New Davis Exhibit Showcases Works by Wellesley’s Faculty Artists
The hulking figure of Survival Robot, a 12-foot-tall sculpture by David Teng Olsen, associate professor of art at Wellesley, towers over visitors to Q20, a new exhibition in the Davis Museum that features the work of 10 faculty members. Inspired in part by the Terracotta Army of the first emperor of China, the sculpture took two years to complete.
The faculty exhibition, organized by Lisa Fischman, Ruth Gordon Shapiro ’37 Director of the Davis Museum, is staged every five years; this year, the artists worked with a wide variety of media including photography, painting, collage, video, and sound.
“There is a little bit of an experimental edge,” said Fischman. “Something about the experience of working together and working with students on a campus really encourages faculty artists to think more broadly about their practice.”
Olsen’s sculpture is made of recycled materials such as wood, hand-blown glass, and plastic.

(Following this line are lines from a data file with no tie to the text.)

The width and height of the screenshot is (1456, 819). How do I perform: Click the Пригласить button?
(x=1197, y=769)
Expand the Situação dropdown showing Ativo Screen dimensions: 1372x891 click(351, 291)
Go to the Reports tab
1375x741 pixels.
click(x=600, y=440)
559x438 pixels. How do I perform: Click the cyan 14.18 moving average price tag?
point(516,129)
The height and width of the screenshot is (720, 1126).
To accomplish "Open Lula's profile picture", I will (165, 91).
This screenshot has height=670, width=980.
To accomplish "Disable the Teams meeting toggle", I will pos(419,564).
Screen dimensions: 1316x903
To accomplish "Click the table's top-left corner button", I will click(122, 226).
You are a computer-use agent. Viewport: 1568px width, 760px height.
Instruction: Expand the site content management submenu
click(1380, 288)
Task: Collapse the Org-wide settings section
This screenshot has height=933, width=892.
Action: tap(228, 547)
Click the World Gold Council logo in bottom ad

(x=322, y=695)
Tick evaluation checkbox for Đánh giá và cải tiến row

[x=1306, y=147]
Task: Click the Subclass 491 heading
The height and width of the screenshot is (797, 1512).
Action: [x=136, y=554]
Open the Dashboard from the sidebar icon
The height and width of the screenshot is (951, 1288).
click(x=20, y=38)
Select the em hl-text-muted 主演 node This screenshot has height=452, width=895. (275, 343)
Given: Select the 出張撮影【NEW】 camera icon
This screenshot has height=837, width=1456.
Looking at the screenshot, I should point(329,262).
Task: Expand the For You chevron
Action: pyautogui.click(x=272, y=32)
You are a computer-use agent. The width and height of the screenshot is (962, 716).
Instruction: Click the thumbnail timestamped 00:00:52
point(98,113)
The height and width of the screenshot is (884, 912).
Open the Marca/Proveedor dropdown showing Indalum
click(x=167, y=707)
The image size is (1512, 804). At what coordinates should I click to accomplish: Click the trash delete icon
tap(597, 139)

Inside it are six cryptocurrency mining machines. Just as Emperor Qin Shi Huang hoped his terracotta soldiers would protect him in the afterlife, “I am doing everything I can to prepare for the unknown future, after I am long gone,” said Olsen. “It is my goal to create art as a metaphor for the survival of individuals, culture, and family.”
In her installation DIVE (Lucy’s Last Dance), Jenny Olivia Johnson, associate professor of music, has recreated a typical 1990s “dive bar” she remembers from her college days in New York. It features stools and rickety tables, framed posters, flashing lights, and a dart board. A screen hanging from the ceiling in a corner shows a video of a dancer performing on a stage. The After Time, an opera Johnson composed over a 19-year period, plays on the jukebox. Central to this exhibit is the character Lucy, to whom the opera is dedicated.
Lucy is a young dancer at a women’s college who dies mysteriously, Johnson said. Two women who knew her come together after her death to search for answers.
“I developed this exhibit from my experiences in New York City,” said Johnson. “Lucy was modeled on my friend who was an incredibly talented artist who harbored a number of secret emotional struggles. The last place Lucy was seen by friends was a dive bar like this.”
Q20, which also includes work by faculty members Claudia Joskowicz, Phyllis McGibbon, Kelsey Miller, Elizabeth Mooney, Andrew Mowbray, Daniela Rivera, Katherine Ruffin, and William Van Beckum, will be on view through June 7.
Photo: David Teng Olsen’s Survival Robot, a 12-foot-tall sculpture inspired in part by the Terracotta Army of the first emperor of China, took two years to complete.
Photo (inset): Jenny Olivia Johnson’s DIVE (Lucy’s Last Dance) is modeled after a typical 1990s “dive bar” in New York City.